▸ **What to produce**
Look through the data for the string "computer". Copy every line where it is found.
(Data records)
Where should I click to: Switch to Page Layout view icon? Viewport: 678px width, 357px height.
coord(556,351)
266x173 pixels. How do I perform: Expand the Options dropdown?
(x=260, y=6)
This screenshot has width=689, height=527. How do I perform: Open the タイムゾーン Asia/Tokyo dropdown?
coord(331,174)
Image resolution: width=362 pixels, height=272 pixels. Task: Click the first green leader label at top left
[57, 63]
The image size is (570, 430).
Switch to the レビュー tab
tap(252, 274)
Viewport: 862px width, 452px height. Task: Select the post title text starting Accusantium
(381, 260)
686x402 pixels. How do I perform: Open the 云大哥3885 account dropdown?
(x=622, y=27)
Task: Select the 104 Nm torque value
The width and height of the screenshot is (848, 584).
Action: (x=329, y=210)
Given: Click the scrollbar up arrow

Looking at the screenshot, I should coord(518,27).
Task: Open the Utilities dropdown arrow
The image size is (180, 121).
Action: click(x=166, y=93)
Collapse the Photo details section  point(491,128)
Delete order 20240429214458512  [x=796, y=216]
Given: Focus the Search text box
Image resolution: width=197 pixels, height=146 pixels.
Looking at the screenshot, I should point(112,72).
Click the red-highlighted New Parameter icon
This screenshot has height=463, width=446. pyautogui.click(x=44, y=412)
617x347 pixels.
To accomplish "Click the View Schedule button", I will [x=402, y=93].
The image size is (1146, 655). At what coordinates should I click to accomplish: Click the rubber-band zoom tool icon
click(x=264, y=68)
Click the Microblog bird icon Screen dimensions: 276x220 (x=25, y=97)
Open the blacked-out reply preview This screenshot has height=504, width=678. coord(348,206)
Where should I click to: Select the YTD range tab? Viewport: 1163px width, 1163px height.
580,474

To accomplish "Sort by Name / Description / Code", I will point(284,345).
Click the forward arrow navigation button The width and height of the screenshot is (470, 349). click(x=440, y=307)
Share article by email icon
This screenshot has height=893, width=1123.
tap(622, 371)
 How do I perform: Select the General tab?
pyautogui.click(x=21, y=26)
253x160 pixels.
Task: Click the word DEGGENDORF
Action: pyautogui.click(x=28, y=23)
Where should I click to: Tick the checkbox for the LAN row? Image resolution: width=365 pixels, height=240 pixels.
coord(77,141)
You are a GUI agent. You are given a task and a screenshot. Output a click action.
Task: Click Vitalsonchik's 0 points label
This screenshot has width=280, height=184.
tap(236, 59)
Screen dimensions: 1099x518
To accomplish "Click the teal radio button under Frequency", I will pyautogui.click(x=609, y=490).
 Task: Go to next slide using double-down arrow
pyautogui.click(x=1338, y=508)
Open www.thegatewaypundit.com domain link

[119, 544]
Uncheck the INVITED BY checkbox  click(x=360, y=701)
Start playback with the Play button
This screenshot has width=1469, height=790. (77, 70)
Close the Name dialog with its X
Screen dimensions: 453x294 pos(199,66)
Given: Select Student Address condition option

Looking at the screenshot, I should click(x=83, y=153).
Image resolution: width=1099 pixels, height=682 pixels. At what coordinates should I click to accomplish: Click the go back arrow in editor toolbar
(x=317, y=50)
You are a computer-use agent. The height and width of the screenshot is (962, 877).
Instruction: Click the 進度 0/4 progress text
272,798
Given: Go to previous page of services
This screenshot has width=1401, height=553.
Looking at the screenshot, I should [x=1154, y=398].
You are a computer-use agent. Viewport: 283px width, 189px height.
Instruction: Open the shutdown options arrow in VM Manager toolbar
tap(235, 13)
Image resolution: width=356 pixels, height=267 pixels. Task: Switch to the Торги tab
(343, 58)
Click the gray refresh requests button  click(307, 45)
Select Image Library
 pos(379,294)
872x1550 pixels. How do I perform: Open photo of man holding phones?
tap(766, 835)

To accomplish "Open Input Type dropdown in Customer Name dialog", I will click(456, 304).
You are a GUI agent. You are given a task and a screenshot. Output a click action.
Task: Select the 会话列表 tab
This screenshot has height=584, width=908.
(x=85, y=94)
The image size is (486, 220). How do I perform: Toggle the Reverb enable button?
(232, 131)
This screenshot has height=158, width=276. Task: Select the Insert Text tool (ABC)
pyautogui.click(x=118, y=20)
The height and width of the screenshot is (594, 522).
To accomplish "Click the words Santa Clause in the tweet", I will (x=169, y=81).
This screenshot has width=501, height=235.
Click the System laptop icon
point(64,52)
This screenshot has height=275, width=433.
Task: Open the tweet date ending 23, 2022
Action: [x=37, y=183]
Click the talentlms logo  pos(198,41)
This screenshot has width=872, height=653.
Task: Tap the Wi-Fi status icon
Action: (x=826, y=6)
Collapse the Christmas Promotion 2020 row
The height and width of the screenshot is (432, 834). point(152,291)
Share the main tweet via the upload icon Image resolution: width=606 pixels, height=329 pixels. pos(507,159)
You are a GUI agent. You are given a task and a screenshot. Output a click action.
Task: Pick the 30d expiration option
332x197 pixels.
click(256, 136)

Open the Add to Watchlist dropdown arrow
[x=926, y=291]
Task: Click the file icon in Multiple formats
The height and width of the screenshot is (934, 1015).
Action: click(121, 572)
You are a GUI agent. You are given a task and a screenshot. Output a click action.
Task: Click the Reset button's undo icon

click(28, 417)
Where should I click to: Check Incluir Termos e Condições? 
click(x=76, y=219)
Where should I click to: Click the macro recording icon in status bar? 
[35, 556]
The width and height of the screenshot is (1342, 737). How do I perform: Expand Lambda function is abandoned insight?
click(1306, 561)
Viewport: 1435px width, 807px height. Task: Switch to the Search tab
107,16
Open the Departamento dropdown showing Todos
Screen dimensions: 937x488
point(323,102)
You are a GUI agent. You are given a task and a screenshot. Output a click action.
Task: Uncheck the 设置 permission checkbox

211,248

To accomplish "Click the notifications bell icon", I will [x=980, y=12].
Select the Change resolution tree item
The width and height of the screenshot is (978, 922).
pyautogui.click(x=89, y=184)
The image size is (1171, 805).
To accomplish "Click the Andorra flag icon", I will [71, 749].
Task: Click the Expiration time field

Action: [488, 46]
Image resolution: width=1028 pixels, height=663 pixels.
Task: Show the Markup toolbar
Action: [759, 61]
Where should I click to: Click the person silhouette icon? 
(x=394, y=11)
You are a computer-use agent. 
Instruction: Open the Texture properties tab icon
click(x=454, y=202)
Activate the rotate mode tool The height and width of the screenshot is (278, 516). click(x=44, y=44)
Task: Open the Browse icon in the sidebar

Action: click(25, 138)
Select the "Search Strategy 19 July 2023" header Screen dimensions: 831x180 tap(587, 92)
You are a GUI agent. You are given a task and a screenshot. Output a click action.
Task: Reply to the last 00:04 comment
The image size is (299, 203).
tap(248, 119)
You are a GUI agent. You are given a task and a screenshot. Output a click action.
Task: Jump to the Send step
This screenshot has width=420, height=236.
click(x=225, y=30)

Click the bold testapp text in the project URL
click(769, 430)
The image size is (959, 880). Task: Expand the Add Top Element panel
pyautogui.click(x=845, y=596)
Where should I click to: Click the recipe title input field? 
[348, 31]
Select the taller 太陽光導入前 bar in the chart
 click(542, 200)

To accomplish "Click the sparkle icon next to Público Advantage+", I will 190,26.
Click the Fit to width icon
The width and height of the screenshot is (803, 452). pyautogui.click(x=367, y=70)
(End Data records)
▸ **Exercise solution**
You are a computer-use agent. The height and width of the screenshot is (962, 877).
You are a computer-use agent. Viewport: 283px width, 189px height.
You are a computer-use agent. 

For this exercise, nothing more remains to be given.